In this time of austerity, especially at public universities, there is a growing sense that civilian agency funding is collapsing and military and intelligence funding increasingly is the “only game in town.” As a result, two university African centers and linguists in two other universities that have Title VI Africa centers (with the dissent of their African center faculty), have taken funding for African language instruction programs from the DOD’s NSEP [National Security Education Program].

The other increase in funding is from the State Department, concentrated mostly on aid and development or the promotion of democracy and human rights. These also come with lots of baggage, although probably less so than military funding.

The bright side of the story is Tripp’s focus on private foundation funding for African higher education through grants, scholarships, fellowships, and collaborations with universities. This is much-needed, greatly impacting news for higher education across Africa.

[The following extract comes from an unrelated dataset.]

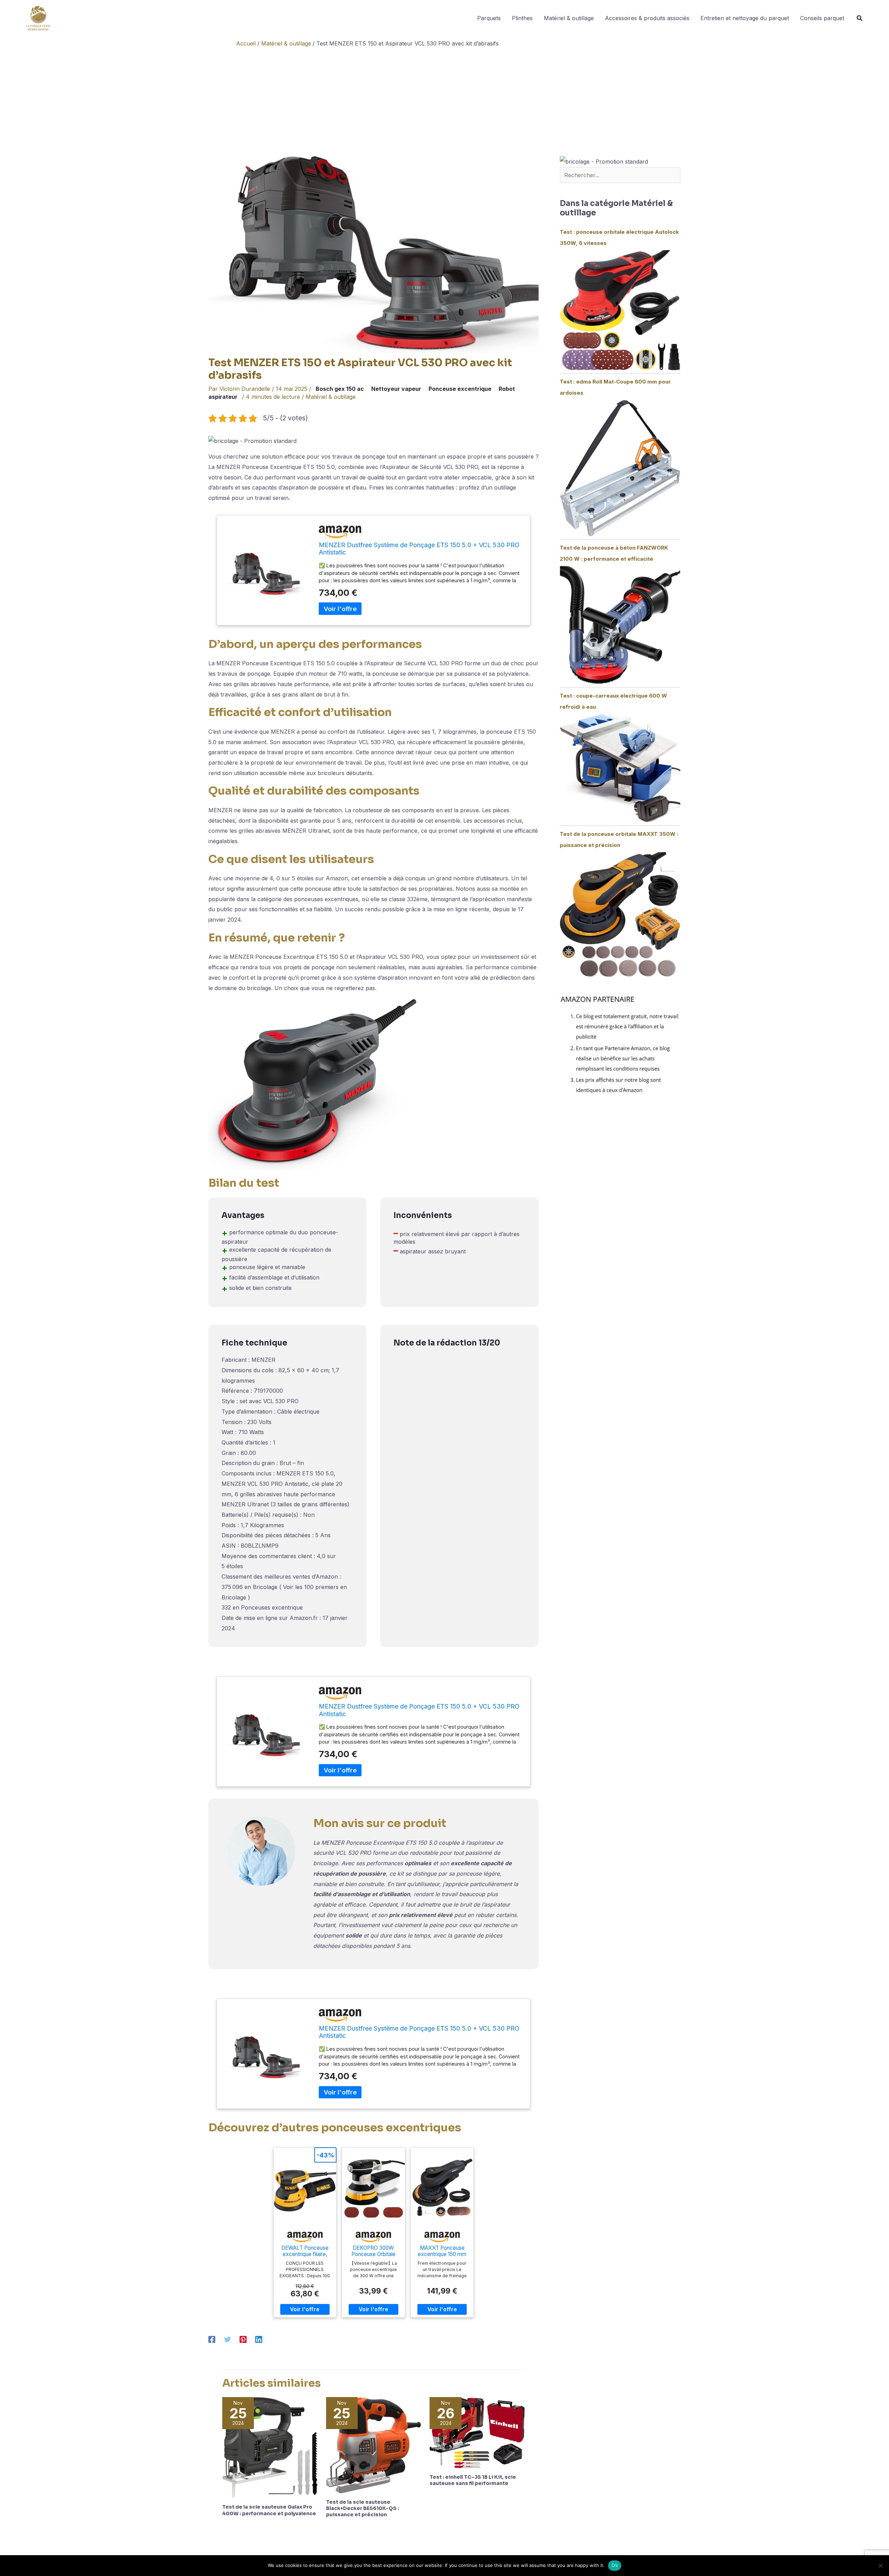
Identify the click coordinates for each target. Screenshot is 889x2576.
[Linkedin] (258, 2339)
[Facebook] (211, 2339)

Both Tripp’s and Pritchett’s posts are worth reading in full. The takeaway is that area studies in general is losing big. Both of them offer ways forwards, engaging with Africa directly, departing from government support in favor of foundation or corporation support, etc. The key will be to continue forwards with a heightened consciousness. There are a lot of ways forwards, we just need to ensure that we navigate properly as Africanists.